* BEGIN Text *

Matthew Brandt photographs lakes and reservoirs. Then he lets the natural phenomena into his photo-making process. Exposing his pictures to the elements of nature, he soaks prints in water from the specific lake depicted, as if he’s trying to give them an essence of their original substance –a long-delayed homecoming. In the intersection between the artificial and the natural, the phantasmagorical landscape of Gray Lake, ID 7, 2013, looks splattered with red paint. The artistic outcome, however, is something deeper striking colors over natural landscapes.

 

In a far, dark corner, Alison Rossiter showcases works made exclusively in the dark room while experimenting with long-expired photographic paper, mold, and the natural deterioration of elements. In sepia tones, her photographs juxtapose the physical and the spiritual, as the blurry line of the horizon blends with the clouds like apparitions creeping in the shadows. Shane Ward’s, rusty barrel and found objects, have the same dramatic effect as Joachim Koester’s grim vistas of a deserted, rural scenery (The Barker Ranch, 2008) proving that the artworks are irrefutably interacting with one another.

 

So far the exhibit is mostly black, white and sepia. All until Richard Mosse’s undeniably trippy exposures (Beaucoups of Blues, North Kivu, Eastern Congo, November 2012, 2012 and Sugar Ray, 2012) turn the by-product of an infrared film into a surreal reality, where the outlandish scenery consists of skies, and trees, and mountains, all in bright pinks and blues.

 

The exhibition character largely derives of the cult of the ruins but, in reality, in Phantoms in the Dirt, much of what looks ruined is actually reconstructed. Either due to a camera glitch or nature’s interference, either in a pink, dreamy, fantasy world or in a soulless, enigmatic scenery, the viewer immerses into the dirt, the dust and the material world in its simplest form –the ground that we stand on.

* END Text *

→ Actions to take
(1) Retype the exhibition review between "In a far, dark" and "with one another.", inclusive.
(2) In the records, rewrite the lines between the lines holding "You are a GUI" and "This screenshot has height=470, width=380.", inclusive, with "England" changed to "France" and everything else left as it is. Give only those lines, without the pictures.
The records have nothing to do with the exhibition review above.

* BEGIN Data for processing *

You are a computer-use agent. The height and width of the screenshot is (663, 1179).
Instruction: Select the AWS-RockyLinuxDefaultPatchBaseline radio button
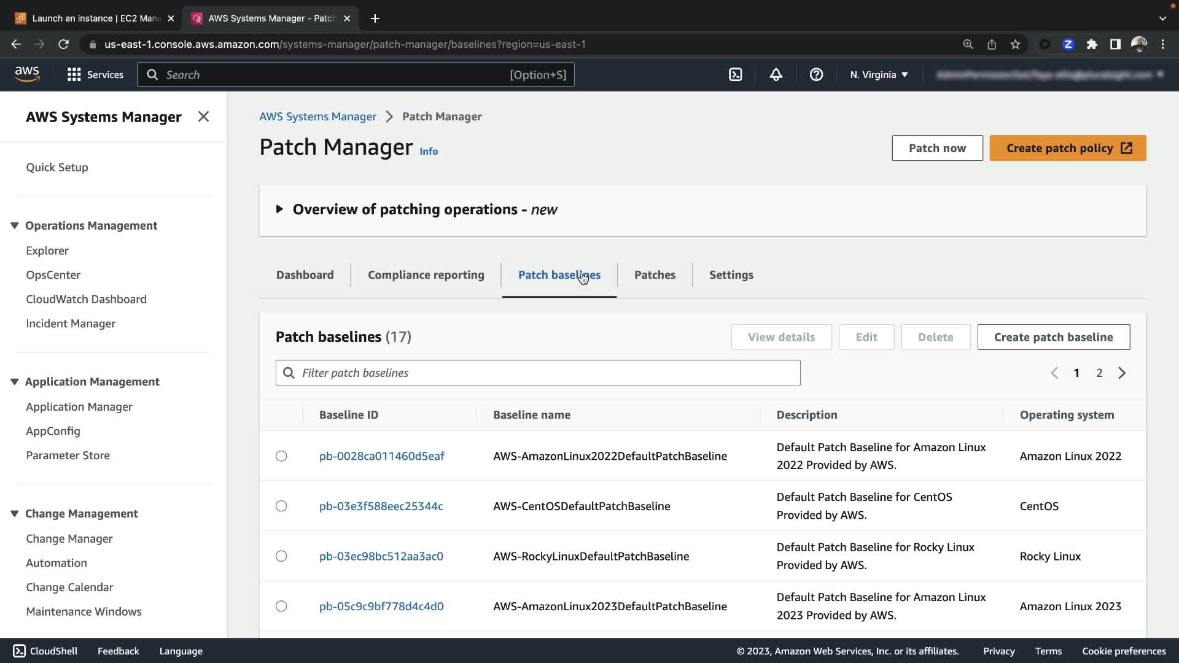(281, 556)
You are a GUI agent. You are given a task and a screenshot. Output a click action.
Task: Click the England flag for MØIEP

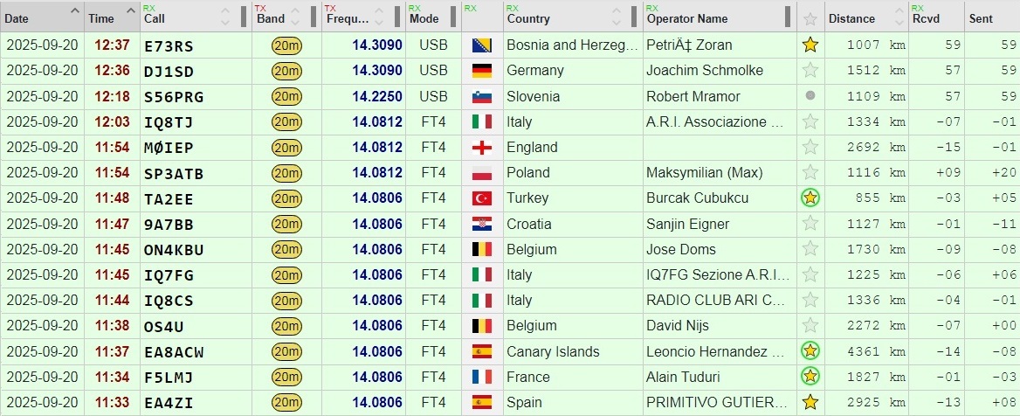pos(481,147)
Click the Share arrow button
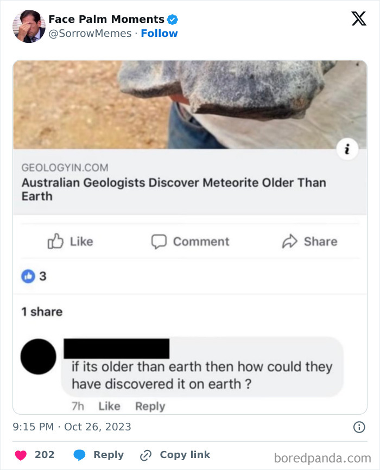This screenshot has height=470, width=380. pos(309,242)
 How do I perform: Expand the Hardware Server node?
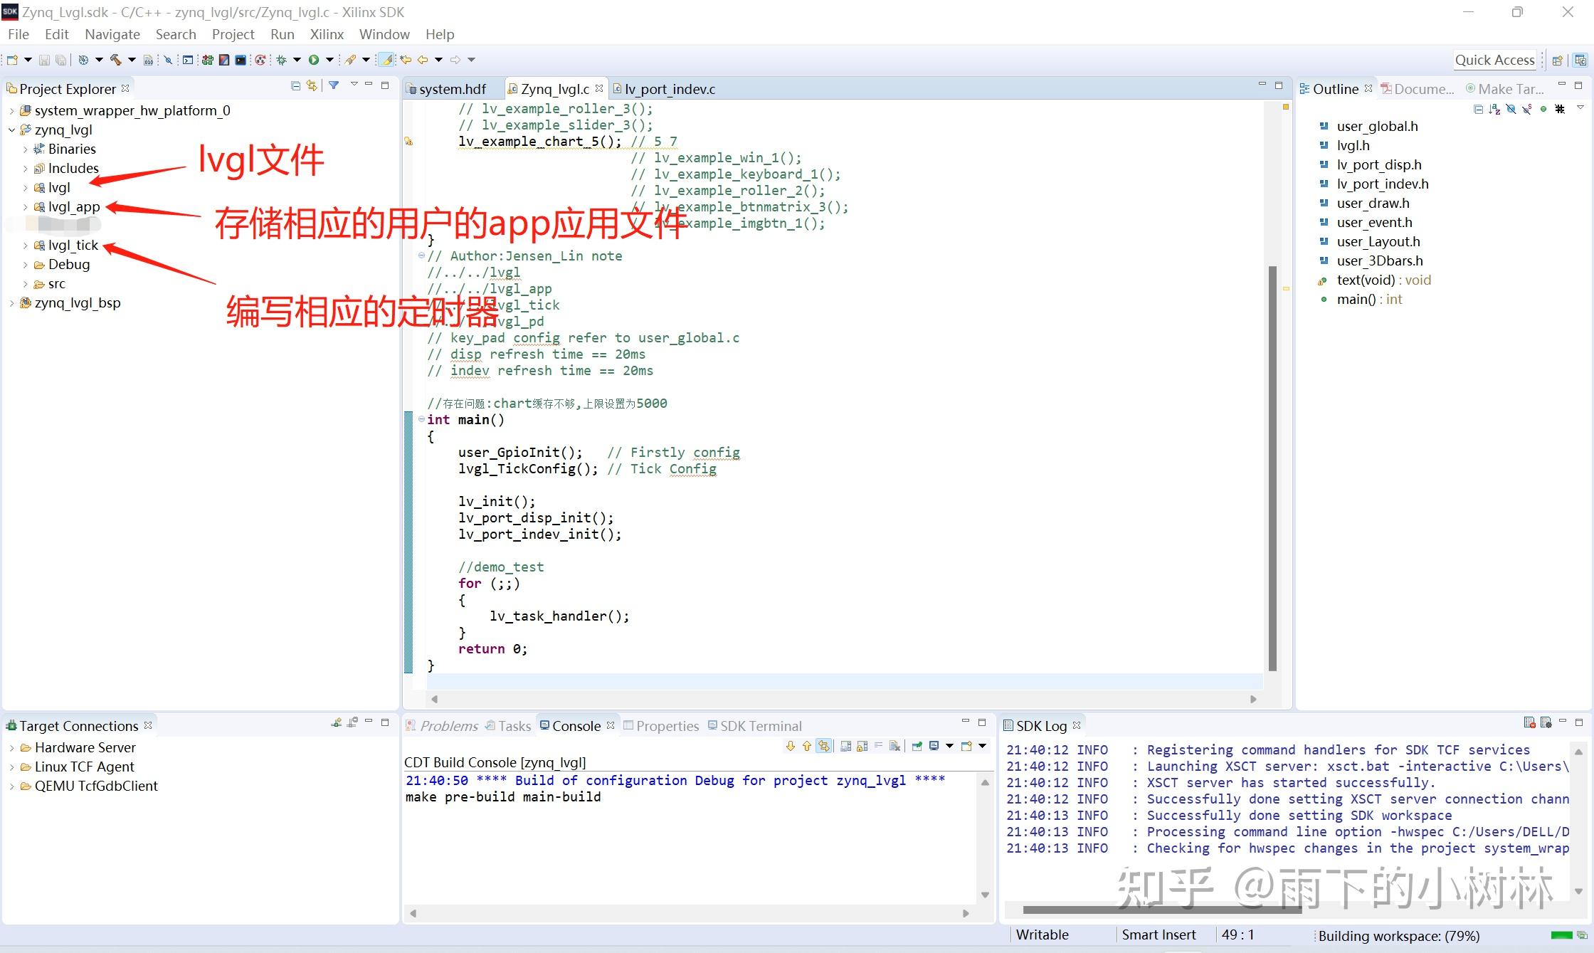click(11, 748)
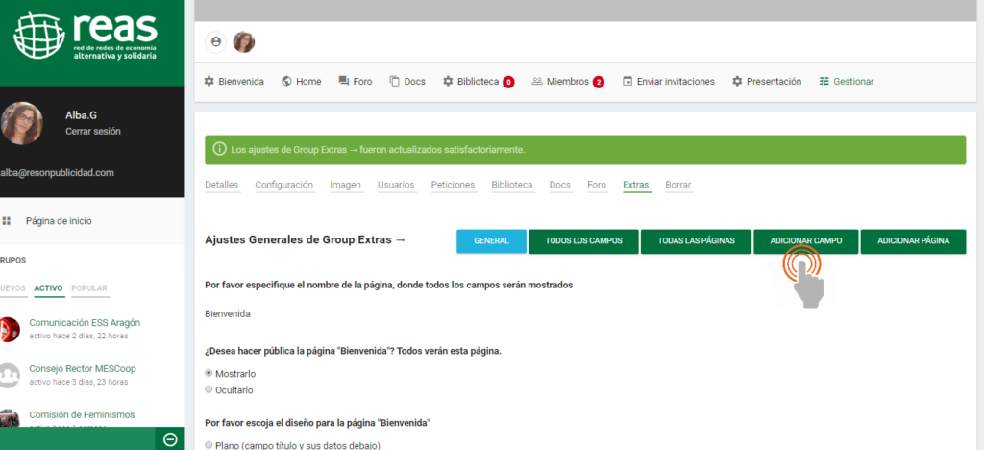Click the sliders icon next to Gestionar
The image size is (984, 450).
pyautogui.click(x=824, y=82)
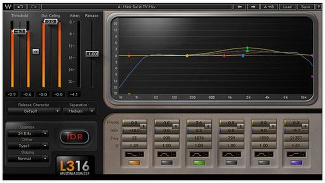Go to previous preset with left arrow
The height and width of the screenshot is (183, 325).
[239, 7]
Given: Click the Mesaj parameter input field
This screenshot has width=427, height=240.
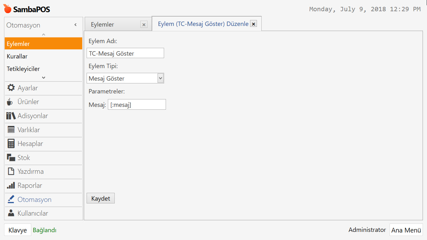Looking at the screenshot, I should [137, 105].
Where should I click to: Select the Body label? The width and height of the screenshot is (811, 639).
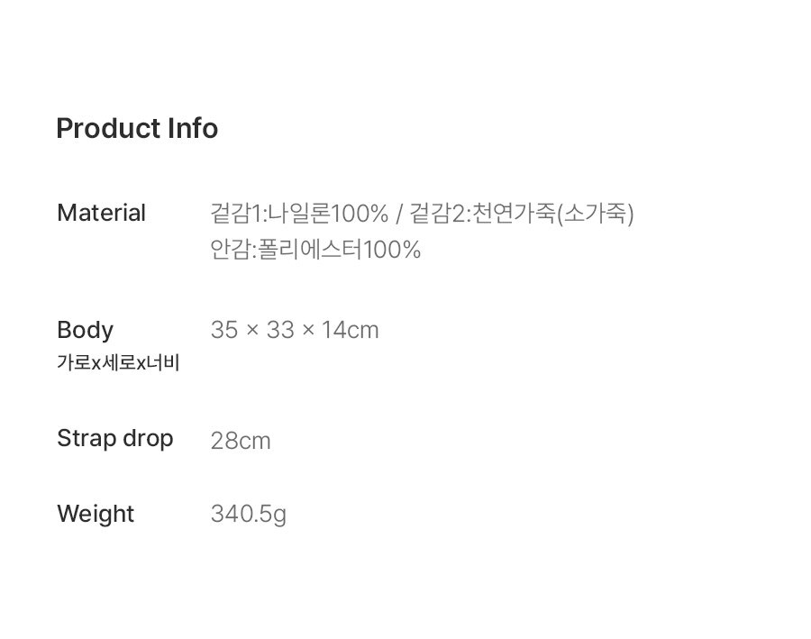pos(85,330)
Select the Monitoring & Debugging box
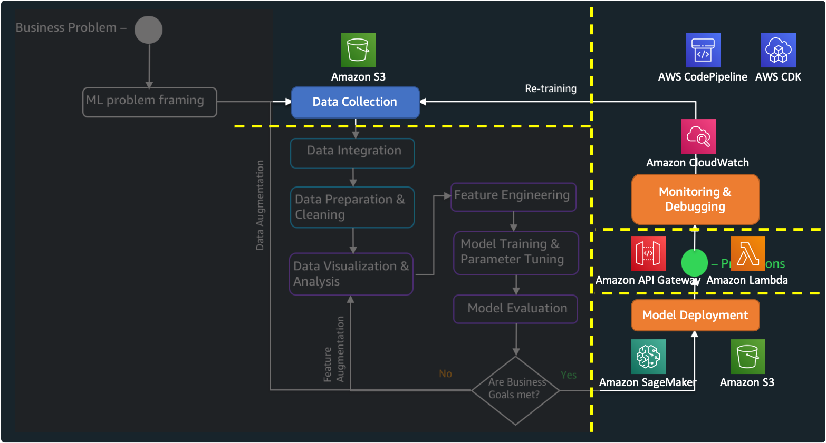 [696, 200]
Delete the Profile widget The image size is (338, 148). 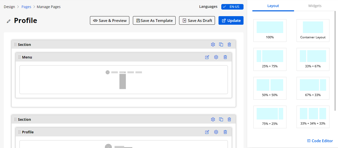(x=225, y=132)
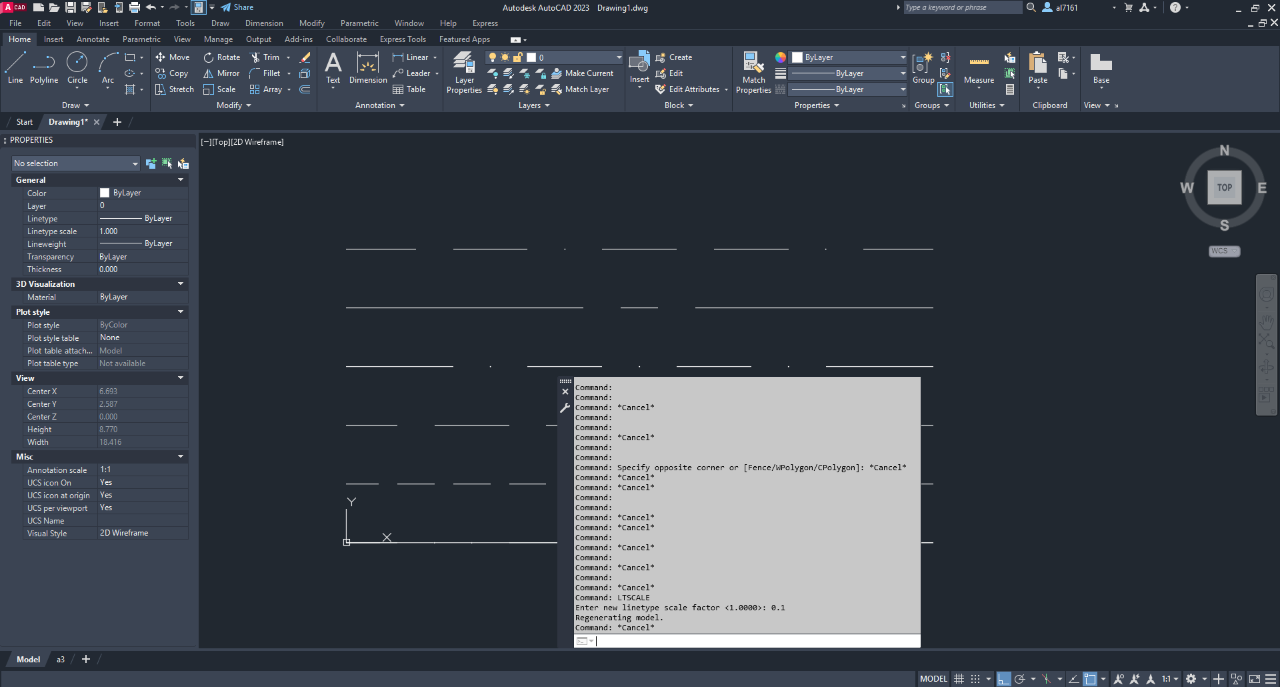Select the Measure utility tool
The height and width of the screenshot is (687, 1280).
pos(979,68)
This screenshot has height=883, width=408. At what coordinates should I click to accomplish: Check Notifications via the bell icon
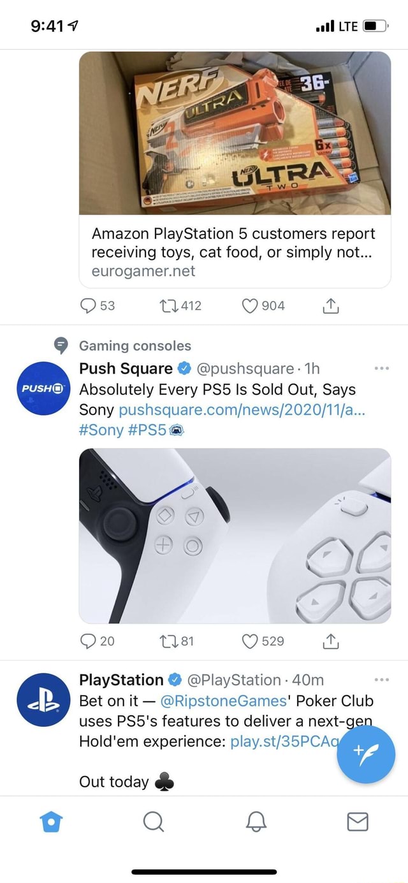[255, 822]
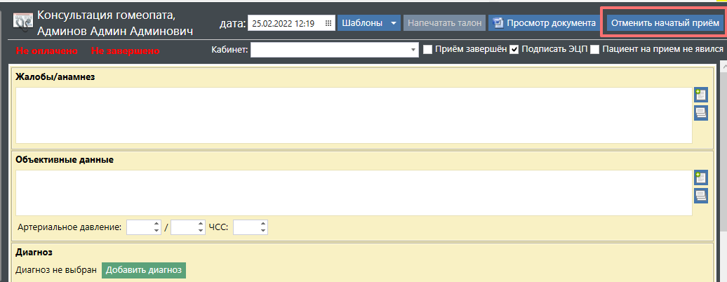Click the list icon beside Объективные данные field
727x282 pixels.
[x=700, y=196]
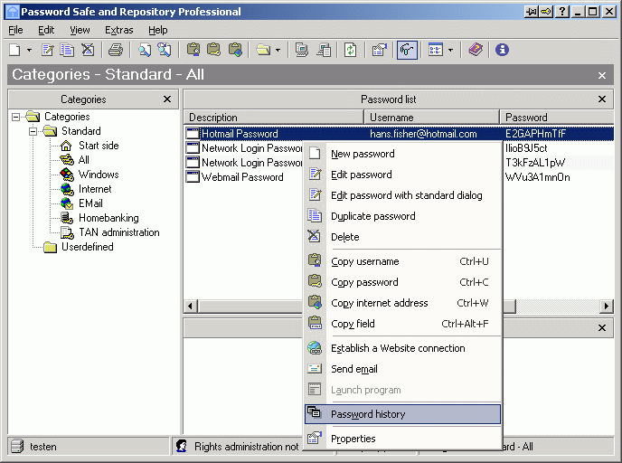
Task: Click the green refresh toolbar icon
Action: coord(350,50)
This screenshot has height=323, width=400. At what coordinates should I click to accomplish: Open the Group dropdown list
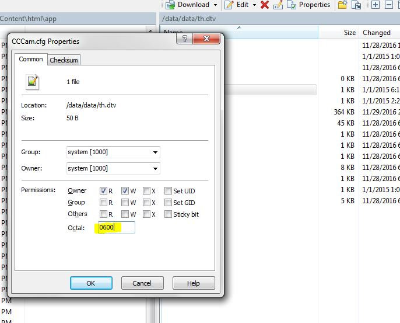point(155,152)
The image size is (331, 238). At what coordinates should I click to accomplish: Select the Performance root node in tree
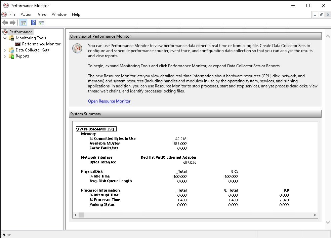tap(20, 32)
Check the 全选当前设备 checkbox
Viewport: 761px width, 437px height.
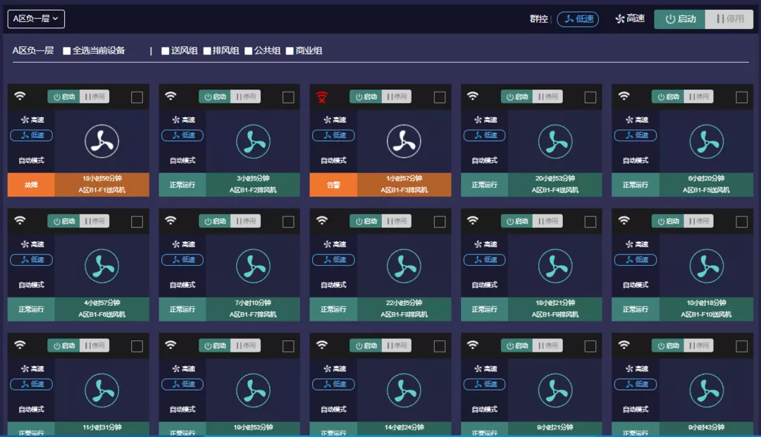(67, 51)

* END Data for processing *

→ Set of answers
(1)
In a far, dark corner, Alison Rossiter showcases works made exclusively in the dark room while experimenting with long-expired photographic paper, mold, and the natural deterioration of elements. In sepia tones, her photographs juxtapose the physical and the spiritual, as the blurry line of the horizon blends with the clouds like apparitions creeping in the shadows. Shane Ward’s, rusty barrel and found objects, have the same dramatic effect as Joachim Koester’s grim vistas of a deserted, rural scenery (The Barker Ranch, 2008) proving that the artworks are irrefutably interacting with one another.

(2)
You are a GUI agent. You are given a task and a screenshot. Output a click action.
Task: Click the France flag for MØIEP

pos(481,147)
Click the Share arrow button
This screenshot has height=470, width=380. pos(309,242)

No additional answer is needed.